Problem to solve:
Rewrite the records below, starting with the line that contains "Task: Increase the" and going on through the line that contains "pos(358,611)", changing "shift" to "offset" and leaving everything else as it is. Give only those lines.

Given records:
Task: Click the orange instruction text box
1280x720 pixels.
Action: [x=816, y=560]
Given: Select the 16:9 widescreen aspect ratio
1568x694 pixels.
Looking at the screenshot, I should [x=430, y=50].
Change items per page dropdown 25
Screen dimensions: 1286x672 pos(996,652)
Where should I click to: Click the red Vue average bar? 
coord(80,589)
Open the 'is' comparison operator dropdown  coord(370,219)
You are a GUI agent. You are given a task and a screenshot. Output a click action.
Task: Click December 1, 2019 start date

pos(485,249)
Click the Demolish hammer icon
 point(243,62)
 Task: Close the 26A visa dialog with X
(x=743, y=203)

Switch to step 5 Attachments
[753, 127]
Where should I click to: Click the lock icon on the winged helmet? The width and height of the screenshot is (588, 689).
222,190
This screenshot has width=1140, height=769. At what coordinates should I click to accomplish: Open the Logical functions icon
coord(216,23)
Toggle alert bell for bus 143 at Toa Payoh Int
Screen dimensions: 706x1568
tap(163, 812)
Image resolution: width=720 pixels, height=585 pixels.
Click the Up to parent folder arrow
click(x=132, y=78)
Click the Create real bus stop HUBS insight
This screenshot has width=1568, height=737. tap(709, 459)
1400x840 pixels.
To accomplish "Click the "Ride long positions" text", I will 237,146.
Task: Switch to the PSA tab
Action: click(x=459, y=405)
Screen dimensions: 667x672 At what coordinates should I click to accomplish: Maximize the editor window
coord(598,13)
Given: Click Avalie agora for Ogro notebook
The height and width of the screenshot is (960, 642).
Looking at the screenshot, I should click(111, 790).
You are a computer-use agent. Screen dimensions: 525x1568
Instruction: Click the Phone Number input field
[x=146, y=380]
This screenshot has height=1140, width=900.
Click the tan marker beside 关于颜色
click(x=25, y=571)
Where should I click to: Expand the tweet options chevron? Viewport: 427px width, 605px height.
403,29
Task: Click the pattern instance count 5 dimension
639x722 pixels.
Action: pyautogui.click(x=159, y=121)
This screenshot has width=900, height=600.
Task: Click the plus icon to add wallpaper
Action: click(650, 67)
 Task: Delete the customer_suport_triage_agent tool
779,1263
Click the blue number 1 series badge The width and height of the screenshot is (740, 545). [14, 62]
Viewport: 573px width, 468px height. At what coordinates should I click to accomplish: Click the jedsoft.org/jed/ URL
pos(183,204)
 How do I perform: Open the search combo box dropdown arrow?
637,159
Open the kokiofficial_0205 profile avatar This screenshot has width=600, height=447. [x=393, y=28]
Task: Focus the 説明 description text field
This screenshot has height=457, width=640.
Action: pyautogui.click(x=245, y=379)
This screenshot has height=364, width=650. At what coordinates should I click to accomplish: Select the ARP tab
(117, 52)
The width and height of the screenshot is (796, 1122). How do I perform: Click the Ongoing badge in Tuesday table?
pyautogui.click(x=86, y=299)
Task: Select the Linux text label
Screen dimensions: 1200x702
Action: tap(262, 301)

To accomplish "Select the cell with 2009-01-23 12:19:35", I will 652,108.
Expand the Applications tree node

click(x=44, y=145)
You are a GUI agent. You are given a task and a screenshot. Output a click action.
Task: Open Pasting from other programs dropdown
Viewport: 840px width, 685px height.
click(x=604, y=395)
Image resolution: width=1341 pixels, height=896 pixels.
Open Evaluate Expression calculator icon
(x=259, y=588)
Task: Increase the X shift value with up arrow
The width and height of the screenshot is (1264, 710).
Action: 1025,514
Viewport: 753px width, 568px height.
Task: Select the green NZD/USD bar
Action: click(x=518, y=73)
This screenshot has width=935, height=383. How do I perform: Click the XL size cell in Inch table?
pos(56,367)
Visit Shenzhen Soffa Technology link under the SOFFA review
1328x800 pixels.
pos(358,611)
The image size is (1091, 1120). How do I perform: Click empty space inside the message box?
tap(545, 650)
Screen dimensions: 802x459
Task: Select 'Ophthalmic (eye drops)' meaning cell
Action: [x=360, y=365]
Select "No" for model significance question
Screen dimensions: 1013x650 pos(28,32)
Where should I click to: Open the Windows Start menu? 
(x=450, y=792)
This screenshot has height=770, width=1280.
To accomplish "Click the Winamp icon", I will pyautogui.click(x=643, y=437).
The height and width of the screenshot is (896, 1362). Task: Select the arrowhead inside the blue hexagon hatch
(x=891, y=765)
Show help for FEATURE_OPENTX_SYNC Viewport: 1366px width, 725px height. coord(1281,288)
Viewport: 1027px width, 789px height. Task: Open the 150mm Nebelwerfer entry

Final result:
Task: Increase the X offset value with up arrow
The width and height of the screenshot is (1264, 710).
Action: 1025,514
Viewport: 753px width, 568px height.
Task: Select the green NZD/USD bar
Action: click(x=518, y=73)
This screenshot has width=935, height=383. How do I perform: Click the XL size cell in Inch table?
pos(56,367)
Visit Shenzhen Soffa Technology link under the SOFFA review
1328x800 pixels.
pos(358,611)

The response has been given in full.